▶ SHORT EXERCISE:
Convert every line of the records below into a JSON list of strings, with one string per line and blank lines omitted.
################
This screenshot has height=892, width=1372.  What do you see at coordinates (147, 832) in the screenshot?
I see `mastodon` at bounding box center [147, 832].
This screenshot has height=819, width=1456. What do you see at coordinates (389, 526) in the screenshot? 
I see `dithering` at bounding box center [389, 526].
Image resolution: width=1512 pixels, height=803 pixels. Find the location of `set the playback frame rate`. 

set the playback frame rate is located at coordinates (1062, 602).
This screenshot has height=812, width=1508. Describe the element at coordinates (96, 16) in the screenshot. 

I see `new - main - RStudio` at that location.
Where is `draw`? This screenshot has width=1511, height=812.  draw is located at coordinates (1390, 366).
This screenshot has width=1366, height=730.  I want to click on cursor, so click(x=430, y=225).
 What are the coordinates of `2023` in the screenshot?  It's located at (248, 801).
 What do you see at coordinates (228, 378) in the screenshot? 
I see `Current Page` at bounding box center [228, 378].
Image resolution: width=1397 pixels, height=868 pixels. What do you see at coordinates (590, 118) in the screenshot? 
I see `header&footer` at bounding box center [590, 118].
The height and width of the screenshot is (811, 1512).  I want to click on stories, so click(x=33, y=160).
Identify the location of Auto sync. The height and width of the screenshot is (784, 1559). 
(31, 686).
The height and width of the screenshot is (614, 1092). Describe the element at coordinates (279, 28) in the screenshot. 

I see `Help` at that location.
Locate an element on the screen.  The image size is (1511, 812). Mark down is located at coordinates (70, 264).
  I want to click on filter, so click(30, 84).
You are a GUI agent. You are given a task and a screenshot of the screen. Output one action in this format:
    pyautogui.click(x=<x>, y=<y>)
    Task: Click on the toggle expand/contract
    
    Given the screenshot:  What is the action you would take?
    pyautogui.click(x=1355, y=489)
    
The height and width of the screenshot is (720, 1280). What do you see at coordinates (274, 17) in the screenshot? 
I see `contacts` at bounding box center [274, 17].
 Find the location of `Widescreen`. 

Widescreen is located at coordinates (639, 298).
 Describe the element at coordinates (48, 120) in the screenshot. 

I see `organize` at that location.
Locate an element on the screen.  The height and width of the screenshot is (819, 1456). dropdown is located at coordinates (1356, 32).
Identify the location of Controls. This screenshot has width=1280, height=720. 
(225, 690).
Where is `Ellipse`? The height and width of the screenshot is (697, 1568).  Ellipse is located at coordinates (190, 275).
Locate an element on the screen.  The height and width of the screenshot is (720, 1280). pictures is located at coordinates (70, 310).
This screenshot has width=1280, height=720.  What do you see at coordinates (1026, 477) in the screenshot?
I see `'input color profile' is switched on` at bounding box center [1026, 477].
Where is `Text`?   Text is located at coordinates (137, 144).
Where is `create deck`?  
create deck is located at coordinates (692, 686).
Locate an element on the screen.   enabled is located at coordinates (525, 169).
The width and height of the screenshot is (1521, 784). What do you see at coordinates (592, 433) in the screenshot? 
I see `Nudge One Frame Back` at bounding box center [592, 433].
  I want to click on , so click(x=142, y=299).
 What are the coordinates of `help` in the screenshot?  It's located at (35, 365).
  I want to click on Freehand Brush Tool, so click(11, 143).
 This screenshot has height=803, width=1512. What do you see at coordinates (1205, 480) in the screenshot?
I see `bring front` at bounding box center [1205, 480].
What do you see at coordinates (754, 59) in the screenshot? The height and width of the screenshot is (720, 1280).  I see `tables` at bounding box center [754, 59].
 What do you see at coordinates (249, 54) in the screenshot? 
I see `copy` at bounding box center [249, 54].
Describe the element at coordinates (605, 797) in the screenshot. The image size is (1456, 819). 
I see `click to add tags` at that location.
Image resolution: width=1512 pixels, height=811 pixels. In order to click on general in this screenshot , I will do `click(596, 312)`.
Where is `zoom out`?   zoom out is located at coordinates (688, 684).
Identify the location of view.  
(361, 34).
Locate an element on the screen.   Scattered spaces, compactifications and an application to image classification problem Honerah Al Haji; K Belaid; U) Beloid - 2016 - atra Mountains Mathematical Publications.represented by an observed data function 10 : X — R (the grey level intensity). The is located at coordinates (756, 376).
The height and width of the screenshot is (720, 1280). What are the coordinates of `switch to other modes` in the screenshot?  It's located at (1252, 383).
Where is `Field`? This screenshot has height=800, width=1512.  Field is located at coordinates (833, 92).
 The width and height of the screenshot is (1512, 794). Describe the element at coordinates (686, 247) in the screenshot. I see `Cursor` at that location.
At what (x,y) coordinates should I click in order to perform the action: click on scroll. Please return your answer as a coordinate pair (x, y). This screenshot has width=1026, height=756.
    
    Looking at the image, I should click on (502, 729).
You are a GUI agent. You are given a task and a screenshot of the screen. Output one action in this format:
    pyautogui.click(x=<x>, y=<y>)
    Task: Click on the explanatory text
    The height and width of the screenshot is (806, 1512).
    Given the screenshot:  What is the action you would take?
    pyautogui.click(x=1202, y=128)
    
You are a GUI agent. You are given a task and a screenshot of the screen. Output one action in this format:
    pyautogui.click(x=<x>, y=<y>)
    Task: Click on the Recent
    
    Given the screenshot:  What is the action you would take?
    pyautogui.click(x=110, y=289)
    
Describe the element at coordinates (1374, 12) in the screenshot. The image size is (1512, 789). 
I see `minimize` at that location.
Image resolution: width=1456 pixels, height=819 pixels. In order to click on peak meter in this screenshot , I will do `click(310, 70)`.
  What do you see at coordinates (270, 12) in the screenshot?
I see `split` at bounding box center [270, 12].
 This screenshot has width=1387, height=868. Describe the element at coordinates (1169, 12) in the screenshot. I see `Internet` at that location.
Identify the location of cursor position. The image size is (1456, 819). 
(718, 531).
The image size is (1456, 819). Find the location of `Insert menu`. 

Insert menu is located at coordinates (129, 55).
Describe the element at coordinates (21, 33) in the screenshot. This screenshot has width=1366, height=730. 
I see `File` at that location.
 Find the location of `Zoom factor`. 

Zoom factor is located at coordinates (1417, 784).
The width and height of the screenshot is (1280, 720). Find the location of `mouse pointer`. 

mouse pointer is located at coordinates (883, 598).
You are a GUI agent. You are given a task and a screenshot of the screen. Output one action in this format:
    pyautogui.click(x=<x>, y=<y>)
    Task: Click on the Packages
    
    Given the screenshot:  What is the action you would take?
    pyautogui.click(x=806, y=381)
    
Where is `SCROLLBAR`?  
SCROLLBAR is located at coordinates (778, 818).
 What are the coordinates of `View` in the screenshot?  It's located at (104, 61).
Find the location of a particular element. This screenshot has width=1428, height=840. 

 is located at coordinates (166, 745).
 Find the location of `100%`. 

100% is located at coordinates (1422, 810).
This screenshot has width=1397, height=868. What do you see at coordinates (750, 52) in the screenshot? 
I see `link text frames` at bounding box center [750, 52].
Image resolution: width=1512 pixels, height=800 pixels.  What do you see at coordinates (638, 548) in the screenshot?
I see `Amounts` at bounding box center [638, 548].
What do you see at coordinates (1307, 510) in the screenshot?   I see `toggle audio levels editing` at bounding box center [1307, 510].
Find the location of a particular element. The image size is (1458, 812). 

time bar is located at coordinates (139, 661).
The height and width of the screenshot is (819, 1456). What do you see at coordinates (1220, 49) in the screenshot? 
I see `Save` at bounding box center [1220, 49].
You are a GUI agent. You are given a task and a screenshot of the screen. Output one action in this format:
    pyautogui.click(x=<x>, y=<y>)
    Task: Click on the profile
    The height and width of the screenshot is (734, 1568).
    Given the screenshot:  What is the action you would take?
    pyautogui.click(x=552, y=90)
################
▶ RIGHT ANSWER:
[
  "This screenshot has height=892, width=1372.  What do you see at coordinates (147, 832) in the screenshot?",
  "I see `mastodon` at bounding box center [147, 832].",
  "This screenshot has height=819, width=1456. What do you see at coordinates (389, 526) in the screenshot? ",
  "I see `dithering` at bounding box center [389, 526].",
  "Image resolution: width=1512 pixels, height=803 pixels. Find the location of `set the playback frame rate`. ",
  "set the playback frame rate is located at coordinates (1062, 602).",
  "This screenshot has height=812, width=1508. Describe the element at coordinates (96, 16) in the screenshot. ",
  "I see `new - main - RStudio` at that location.",
  "Where is `draw`? This screenshot has width=1511, height=812.  draw is located at coordinates (1390, 366).",
  "This screenshot has width=1366, height=730.  I want to click on cursor, so click(x=430, y=225).",
  " What are the coordinates of `2023` in the screenshot?  It's located at (248, 801).",
  " What do you see at coordinates (228, 378) in the screenshot? ",
  "I see `Current Page` at bounding box center [228, 378].",
  "Image resolution: width=1397 pixels, height=868 pixels. What do you see at coordinates (590, 118) in the screenshot? ",
  "I see `header&footer` at bounding box center [590, 118].",
  "The height and width of the screenshot is (811, 1512).  I want to click on stories, so click(x=33, y=160).",
  "Identify the location of Auto sync. The height and width of the screenshot is (784, 1559). ",
  "(31, 686).",
  "The height and width of the screenshot is (614, 1092). Describe the element at coordinates (279, 28) in the screenshot. ",
  "I see `Help` at that location.",
  "Locate an element on the screen.  The image size is (1511, 812). Mark down is located at coordinates (70, 264).",
  "  I want to click on filter, so click(30, 84).",
  "You are a GUI agent. You are given a task and a screenshot of the screen. Output one action in this format:",
  "    pyautogui.click(x=<x>, y=<y>)",
  "    Task: Click on the toggle expand/contract",
  "    Given the screenshot:  What is the action you would take?",
  "    pyautogui.click(x=1355, y=489)",
  "The height and width of the screenshot is (720, 1280). What do you see at coordinates (274, 17) in the screenshot? ",
  "I see `contacts` at bounding box center [274, 17].",
  " Find the location of `Widescreen`. ",
  "Widescreen is located at coordinates (639, 298).",
  " Describe the element at coordinates (48, 120) in the screenshot. ",
  "I see `organize` at that location.",
  "Locate an element on the screen.  The height and width of the screenshot is (819, 1456). dropdown is located at coordinates (1356, 32).",
  "Identify the location of Controls. This screenshot has width=1280, height=720. ",
  "(225, 690).",
  "Where is `Ellipse`? The height and width of the screenshot is (697, 1568).  Ellipse is located at coordinates (190, 275).",
  "Locate an element on the screen.  The height and width of the screenshot is (720, 1280). pictures is located at coordinates (70, 310).",
  "This screenshot has width=1280, height=720.  What do you see at coordinates (1026, 477) in the screenshot?",
  "I see `'input color profile' is switched on` at bounding box center [1026, 477].",
  "Where is `Text`?   Text is located at coordinates (137, 144).",
  "Where is `create deck`?  ",
  "create deck is located at coordinates (692, 686).",
  "Locate an element on the screen.   enabled is located at coordinates (525, 169).",
  "The width and height of the screenshot is (1521, 784). What do you see at coordinates (592, 433) in the screenshot? ",
  "I see `Nudge One Frame Back` at bounding box center [592, 433].",
  "  I want to click on , so click(x=142, y=299).",
  " What are the coordinates of `help` in the screenshot?  It's located at (35, 365).",
  "  I want to click on Freehand Brush Tool, so click(11, 143).",
  " This screenshot has height=803, width=1512. What do you see at coordinates (1205, 480) in the screenshot?",
  "I see `bring front` at bounding box center [1205, 480].",
  "What do you see at coordinates (754, 59) in the screenshot? The height and width of the screenshot is (720, 1280).  I see `tables` at bounding box center [754, 59].",
  " What do you see at coordinates (249, 54) in the screenshot? ",
  "I see `copy` at bounding box center [249, 54].",
  "Describe the element at coordinates (605, 797) in the screenshot. The image size is (1456, 819). ",
  "I see `click to add tags` at that location.",
  "Image resolution: width=1512 pixels, height=811 pixels. In order to click on general in this screenshot , I will do `click(596, 312)`.",
  "Where is `zoom out`?   zoom out is located at coordinates (688, 684).",
  "Identify the location of view.  ",
  "(361, 34).",
  "Locate an element on the screen.   Scattered spaces, compactifications and an application to image classification problem Honerah Al Haji; K Belaid; U) Beloid - 2016 - atra Mountains Mathematical Publications.represented by an observed data function 10 : X — R (the grey level intensity). The is located at coordinates (756, 376).",
  "The height and width of the screenshot is (720, 1280). What are the coordinates of `switch to other modes` in the screenshot?  It's located at (1252, 383).",
  "Where is `Field`? This screenshot has height=800, width=1512.  Field is located at coordinates (833, 92).",
  " The width and height of the screenshot is (1512, 794). Describe the element at coordinates (686, 247) in the screenshot. I see `Cursor` at that location.",
  "At what (x,y) coordinates should I click in order to perform the action: click on scroll. Please return your answer as a coordinate pair (x, y). This screenshot has width=1026, height=756.",
  "    Looking at the image, I should click on (502, 729).",
  "You are a GUI agent. You are given a task and a screenshot of the screen. Output one action in this format:",
  "    pyautogui.click(x=<x>, y=<y>)",
  "    Task: Click on the explanatory text",
  "    The height and width of the screenshot is (806, 1512).",
  "    Given the screenshot:  What is the action you would take?",
  "    pyautogui.click(x=1202, y=128)",
  "You are a GUI agent. You are given a task and a screenshot of the screen. Output one action in this format:",
  "    pyautogui.click(x=<x>, y=<y>)",
  "    Task: Click on the Recent",
  "    Given the screenshot:  What is the action you would take?",
  "    pyautogui.click(x=110, y=289)",
  "Describe the element at coordinates (1374, 12) in the screenshot. The image size is (1512, 789). ",
  "I see `minimize` at that location.",
  "Image resolution: width=1456 pixels, height=819 pixels. In order to click on peak meter in this screenshot , I will do `click(310, 70)`.",
  "  What do you see at coordinates (270, 12) in the screenshot?",
  "I see `split` at bounding box center [270, 12].",
  " This screenshot has width=1387, height=868. Describe the element at coordinates (1169, 12) in the screenshot. I see `Internet` at that location.",
  "Identify the location of cursor position. The image size is (1456, 819). ",
  "(718, 531).",
  "The image size is (1456, 819). Find the location of `Insert menu`. ",
  "Insert menu is located at coordinates (129, 55).",
  "Describe the element at coordinates (21, 33) in the screenshot. This screenshot has width=1366, height=730. ",
  "I see `File` at that location.",
  " Find the location of `Zoom factor`. ",
  "Zoom factor is located at coordinates (1417, 784).",
  "The width and height of the screenshot is (1280, 720). Find the location of `mouse pointer`. ",
  "mouse pointer is located at coordinates (883, 598).",
  "You are a GUI agent. You are given a task and a screenshot of the screen. Output one action in this format:",
  "    pyautogui.click(x=<x>, y=<y>)",
  "    Task: Click on the Packages",
  "    Given the screenshot:  What is the action you would take?",
  "    pyautogui.click(x=806, y=381)",
  "Where is `SCROLLBAR`?  ",
  "SCROLLBAR is located at coordinates (778, 818).",
  " What are the coordinates of `View` in the screenshot?  It's located at (104, 61).",
  "Find the location of a particular element. This screenshot has width=1428, height=840. ",
  " is located at coordinates (166, 745).",
  " Find the location of `100%`. ",
  "100% is located at coordinates (1422, 810).",
  "This screenshot has width=1397, height=868. What do you see at coordinates (750, 52) in the screenshot? ",
  "I see `link text frames` at bounding box center [750, 52].",
  "Image resolution: width=1512 pixels, height=800 pixels.  What do you see at coordinates (638, 548) in the screenshot?",
  "I see `Amounts` at bounding box center [638, 548].",
  "What do you see at coordinates (1307, 510) in the screenshot?   I see `toggle audio levels editing` at bounding box center [1307, 510].",
  "Find the location of a particular element. The image size is (1458, 812). ",
  "time bar is located at coordinates (139, 661).",
  "The height and width of the screenshot is (819, 1456). What do you see at coordinates (1220, 49) in the screenshot? ",
  "I see `Save` at bounding box center [1220, 49].",
  "You are a GUI agent. You are given a task and a screenshot of the screen. Output one action in this format:",
  "    pyautogui.click(x=<x>, y=<y>)",
  "    Task: Click on the profile",
  "    The height and width of the screenshot is (734, 1568).",
  "    Given the screenshot:  What is the action you would take?",
  "    pyautogui.click(x=552, y=90)"
]